Half a year ago I realized my past was not stagnant. My sexual assault is a fluid part of my existence, affecting my mental state to this day, and with this reality came the understanding that what happened to me was significant. My assault was just as significant as that of the young woman at Columbia carrying her mattress on her back. My assault was significant and if I chose to do so, I could take my rapist to court. I began preparing myself mentally for the battle ahead and went through old Facebook messages looking for evidence. I met with a close lawyer friend and explored my options, ranging from restraining orders to a lawsuit. For a week or two I believed this was finally my path to closure. The process of having my assault recognized legally would force me to fully accept what had been done to me and move forward. I was sure of my decision, until I returned home for winter break and found myself frozen at the idea of telling my parents what had happened to me.

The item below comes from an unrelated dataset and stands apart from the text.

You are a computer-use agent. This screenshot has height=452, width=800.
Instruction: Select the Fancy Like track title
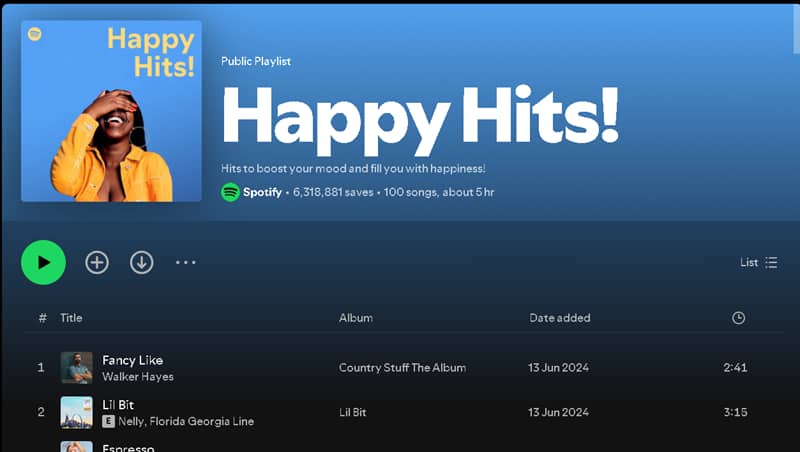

I was acting, doing something I considered to be my responsibility by making sure my rapist wouldn’t be able to impact someone else’s life in the way that he had impacted mine. This was what I believed in. So why couldn’t I tell my parents? I told myself that I was being a coward and, with a bit of bravery, I would eventually be capable of confiding in my parents this dark stain on my past. Every time I contemplated telling them I remembered things: the day my dad bought me pink pepper spray and told me that he would have to kill someone if they ever hurt me, the pain and worry in my parents’ eyes and voices when I struggled with depression and panic attacks as a freshman in college. I couldn’t bear to see their reactions to one of their worst nightmares coming true.
For months I lived with my decision not to tell my parents about my assault or pursue legal action. I saw myself as a hypocrite for not acting on what I perceived to be a personal responsibility. How could I expect others who have had similar experiences to take action when I couldn’t? The thing about sexual assault is that you are never fully healed; it is never a fixture of the past. Every day I make decisions that are affected by my assault, even though it happened over a decade ago. It took me 10 years to process what happened to me and I am just now starting to recognize the significance of my experience. Right now, the healing process includes sharing my story with those closest to me, including my parents. For me, healing will probably never include taking legal action like I might have thought six months ago – and that’s okay. I am slowly learning, no victim of assault has a responsibility to take outward action. The only responsibility we have is to become survivors and do what is necessary to make ourselves start to feel healthy again.